Getting 67% unaligned reads with HUMANnN 3.0

Hi @fbeghini, @franzosa !!!
I am getting 67.78% unaligned reads with HUMAnN 3.0 after nucleotide search tier. After the translated search (against uniref90_ec_filtered database) it reduced to 63.05%.
Is it very high amount and unlikely? If yes, what should I do?
What is a normal range of unaligned reads for this step?


What environment are your reads from?

I am working with gut metagenome.

That is a bit high for the gut in my experience. On a recent analysis of some gut metagenomes with HUMAnN 3 I saw ~55-75% of reads mapping to pangenomes (25-45% unmapped; IQRs).

What sequencing depth are you working with? If it’s particularly low it’s possible that many genes are failing to reach the 50% minimum coverage threshold and so their reads are treated as unmapped.
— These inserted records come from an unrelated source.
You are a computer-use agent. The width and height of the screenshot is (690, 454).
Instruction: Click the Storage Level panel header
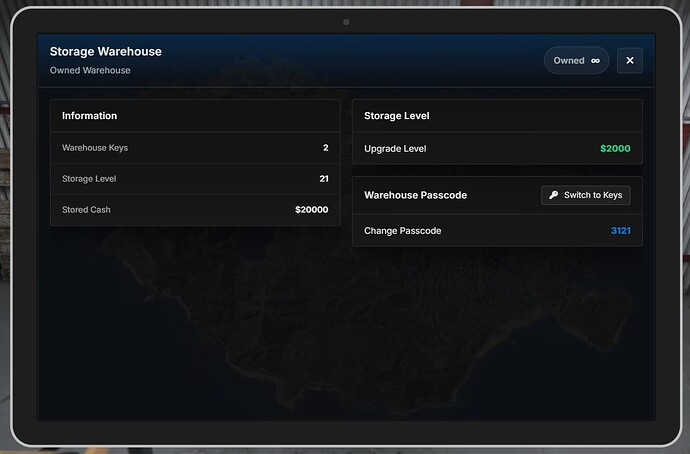click(x=497, y=116)
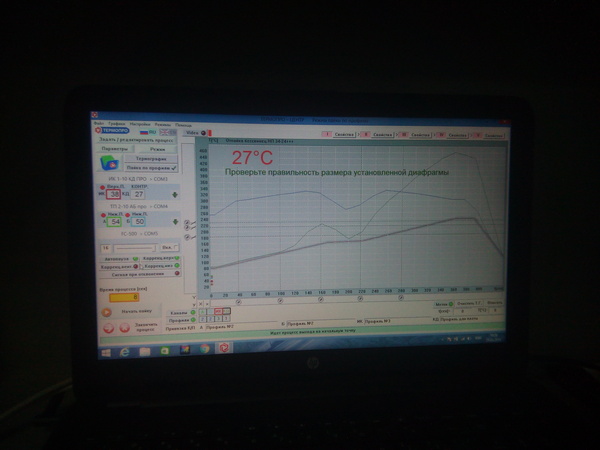Open the Настройки menu
This screenshot has width=600, height=450.
(x=139, y=123)
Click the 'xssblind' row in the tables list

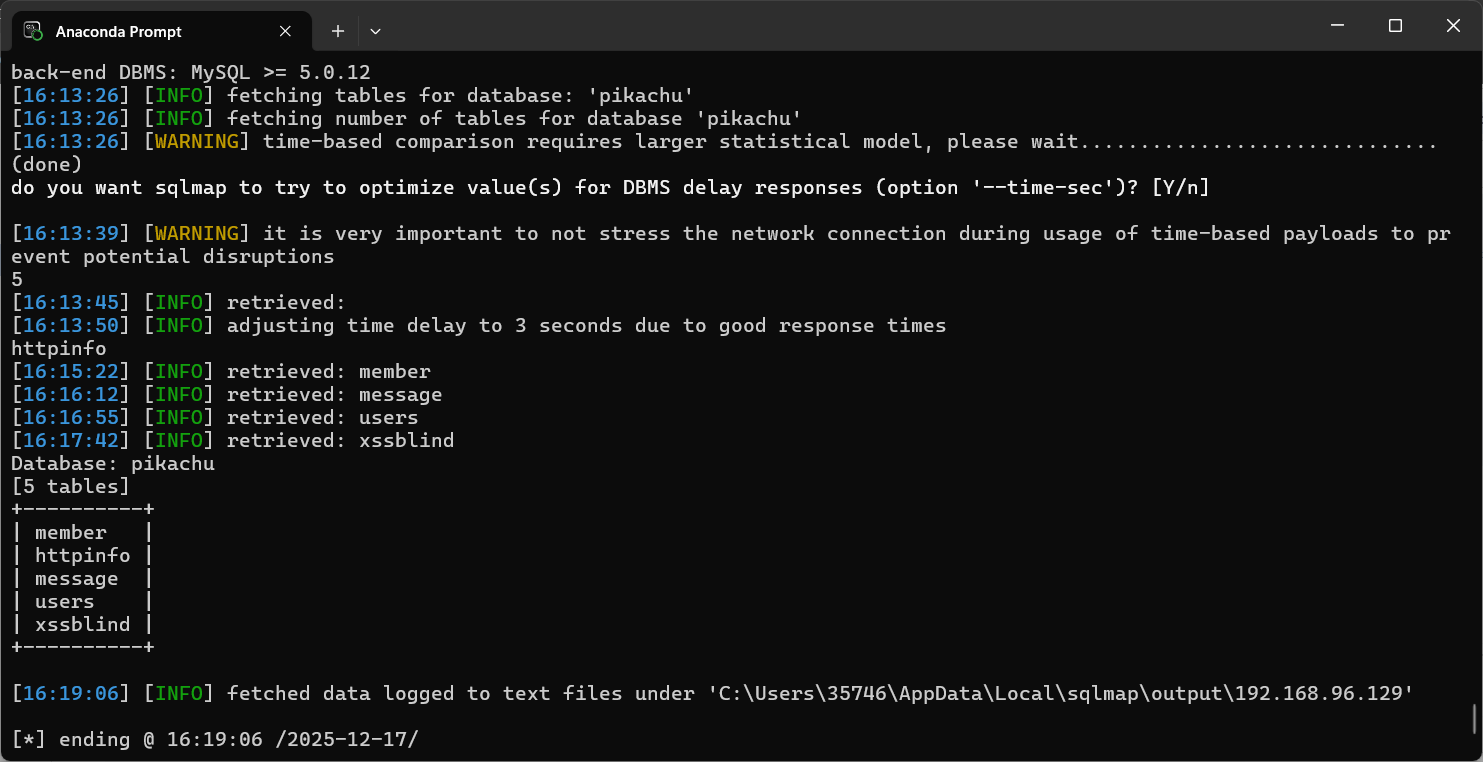82,625
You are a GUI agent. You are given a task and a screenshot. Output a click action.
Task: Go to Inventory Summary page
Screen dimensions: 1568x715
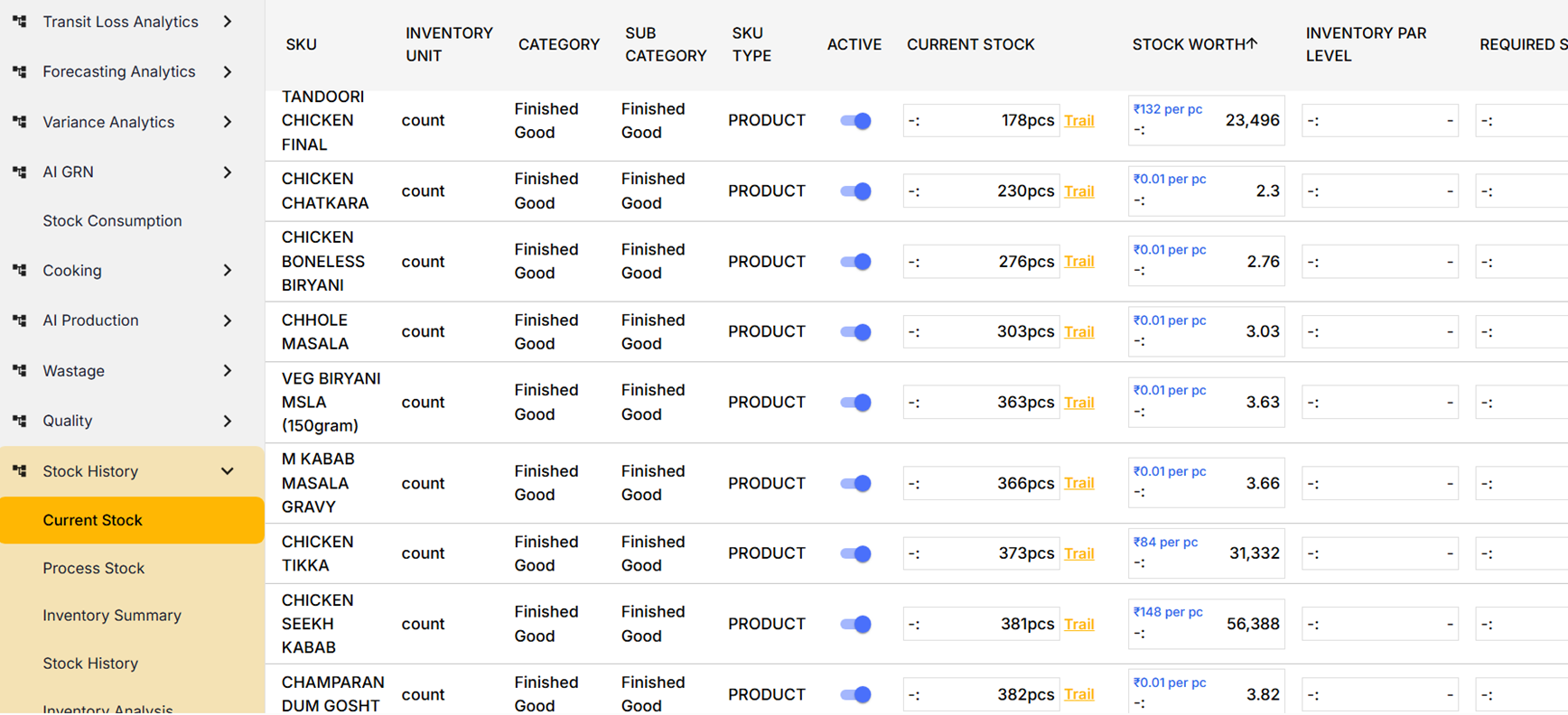(112, 616)
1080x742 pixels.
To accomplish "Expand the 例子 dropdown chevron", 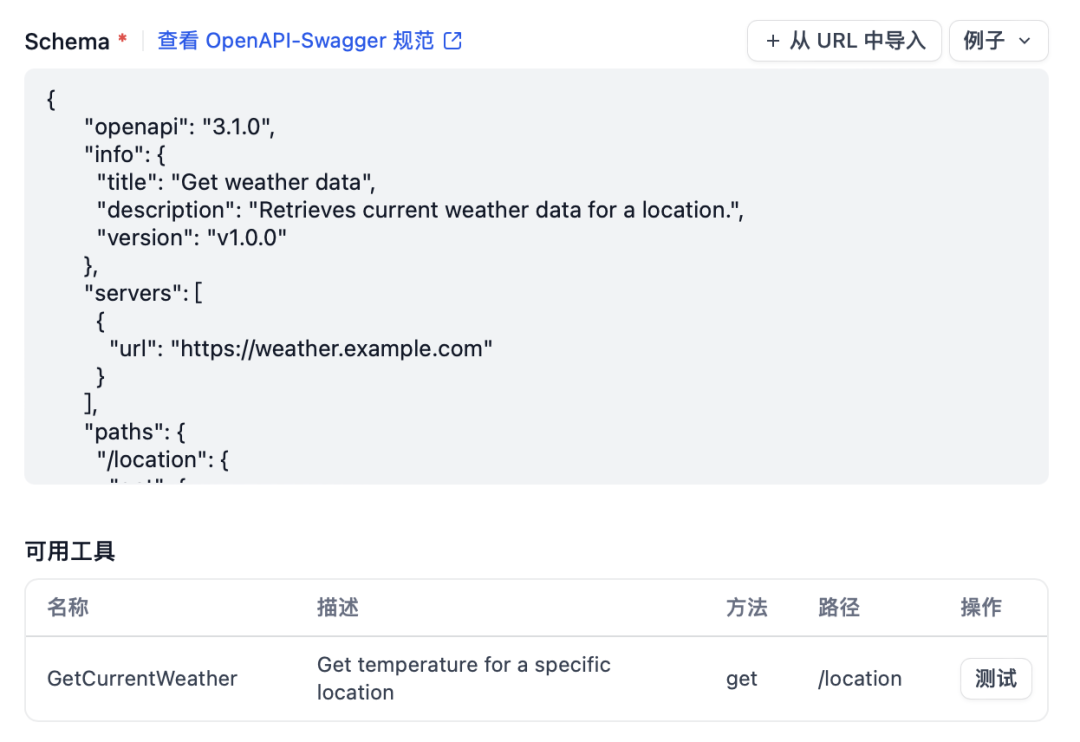I will pyautogui.click(x=1025, y=41).
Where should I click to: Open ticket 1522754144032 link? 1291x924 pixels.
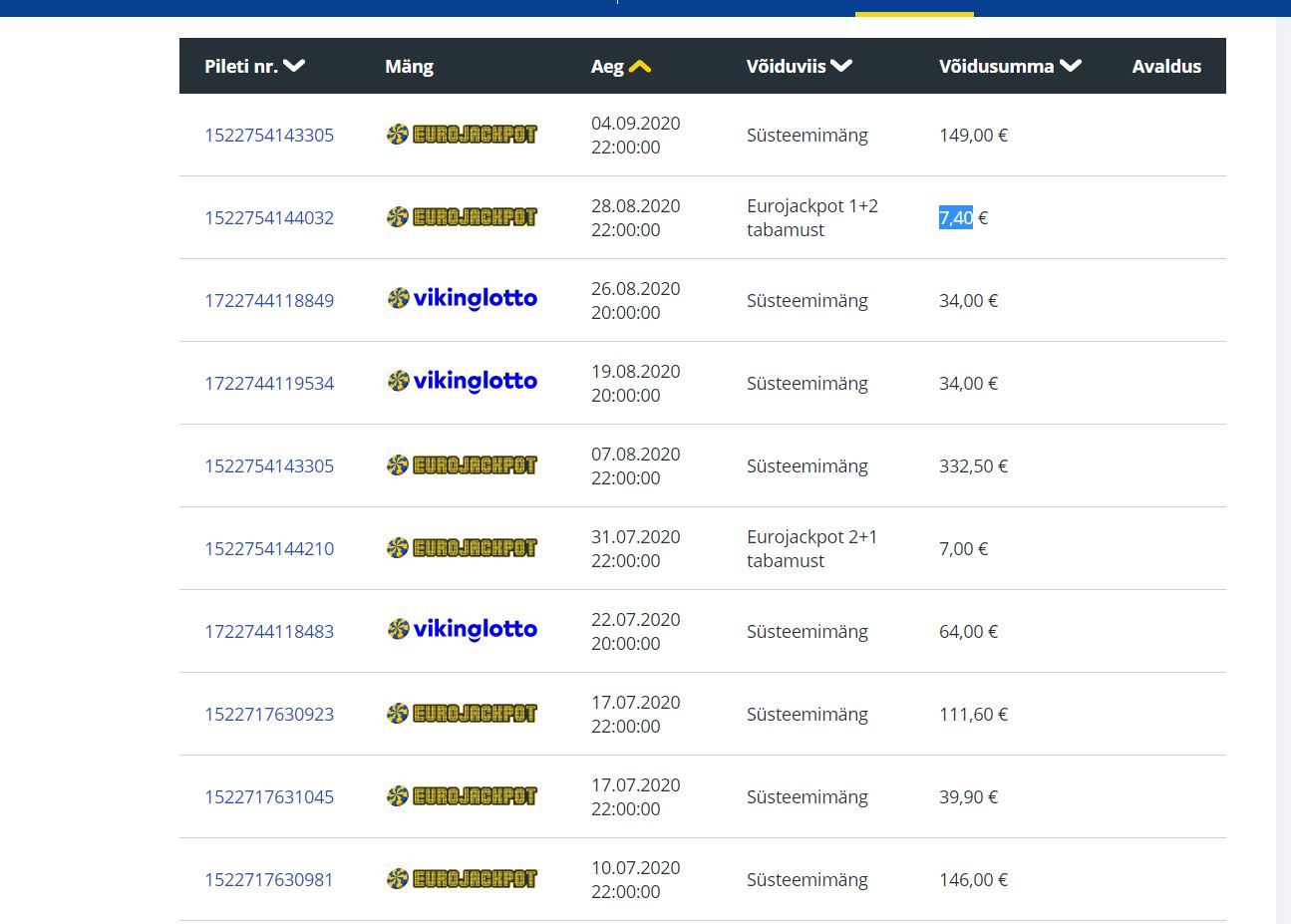tap(269, 218)
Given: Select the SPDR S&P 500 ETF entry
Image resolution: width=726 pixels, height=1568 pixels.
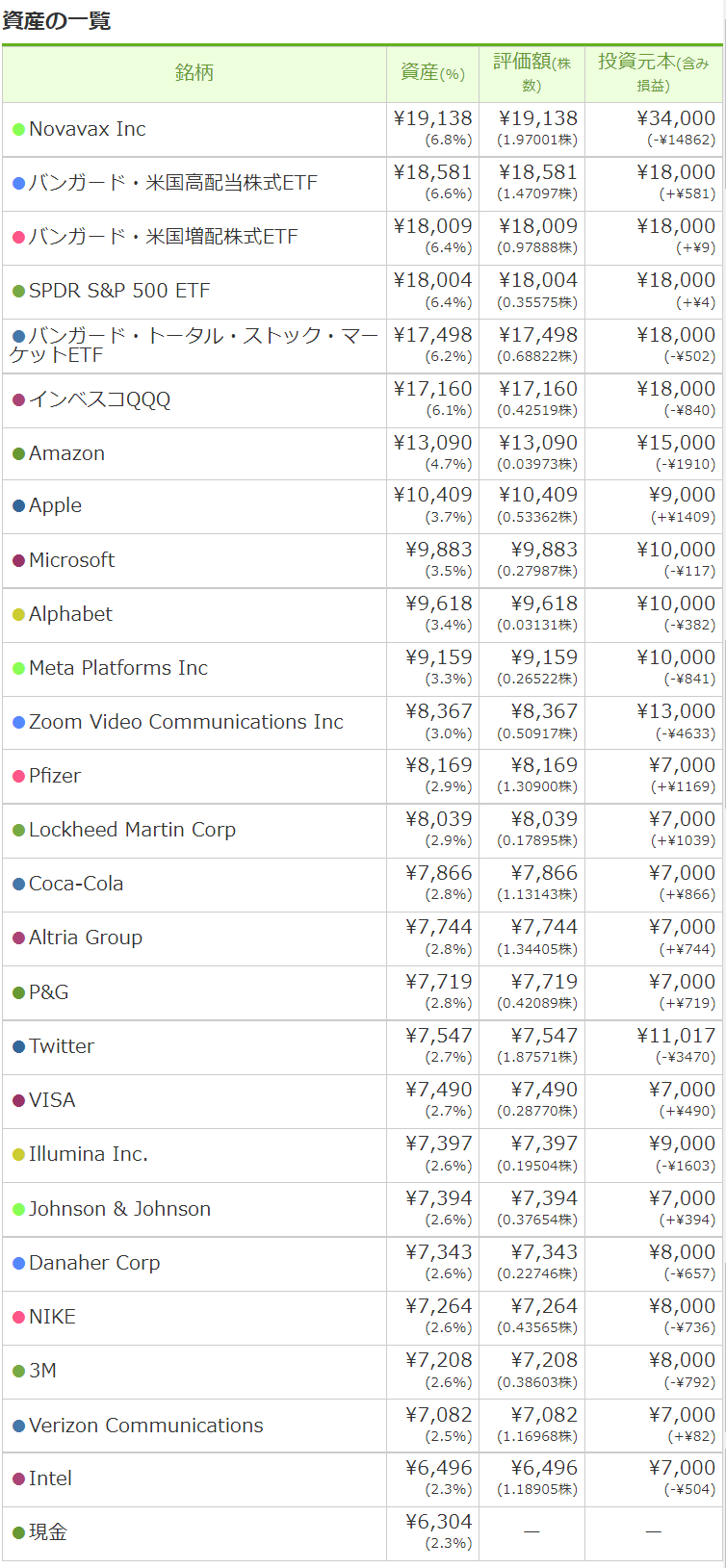Looking at the screenshot, I should (119, 291).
My files are of different size. Some are around 2 Gb and some like 4Gb around. Should I use files with same sequencing depth. Should I rarefy/normalize them before HUMAnN run? If yes, how to do that?


No need to rarefy. We tend to exclude files with very low sequencing depths (where something appears to have gone wrong, e.g. <1M reads) but otherwise you should be OK with variable depths (downstream normalization will correct for this).